Summary: Controlled vocabularies are inherently subjective, arbitrary, and a more rigid semantic layer than is necessary in an age of full-text indexing and machine learning. This should not be a controversial claim, considering how the most widely-used search tool on the planet already operates.
“Just as the ability to devise simple but evocative models is the signature of the great scientist so overelaboration and overparameterization is often the mark of mediocrity.”
— George Box
Years ago, I spent a good deal of time compiling library use statistics, primarily for database searches, but also reference desk transactions, bibliographic instruction sessions, and even paper consumption — which dropped precipitously once we started charging for printing. It was useful to have those numbers on hand when colleagues asked for them. They were usually working on a grant or a report or actually considering making an evidence-based decision.
Thanks to improvements in how we record statistics in the first place, as well as better (and fewer, due to mergers) vendor interfaces for pulling data, it’s now a lot less work, especially since I don’t spend much time running numbers unnecessarily. A more common situation nowadays is that someone wants to know how many chat questions we received last year, so I then and only then sign in to QuestionPoint and retrieve the relevant information.
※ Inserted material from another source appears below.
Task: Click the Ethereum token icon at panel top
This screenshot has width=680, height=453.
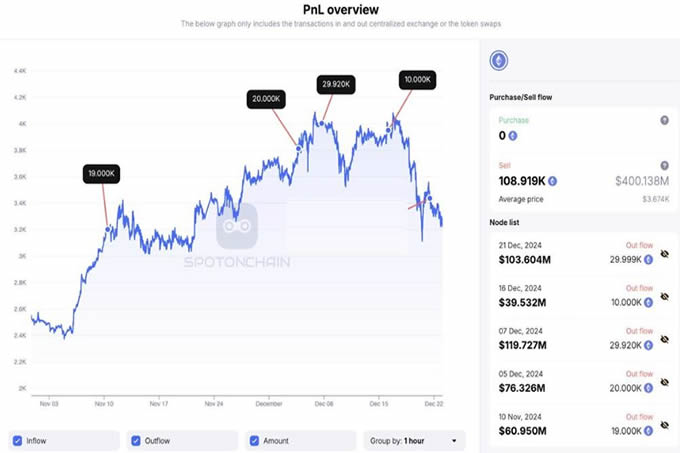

It’s more efficient to wait on spending time doing something until you’re sure it’s needed. There’s little purpose in determining how much a service is used if administration is incapable of considering its cancellation, for example. And as much as innovation is at times worth the risk, making decisions based on speculation, rather than demonstrated demand, can result in an unproductive workload.
That’s why we follow the best practice of putting a login prompt at the point of need, instead of needlessly gating access to free sites. I’m still waiting to see libraries that adhere to the opposite philosophy of, “they might need to sign in later, so let’s require it now” fully embrace the idea and require authentication to view their homepage.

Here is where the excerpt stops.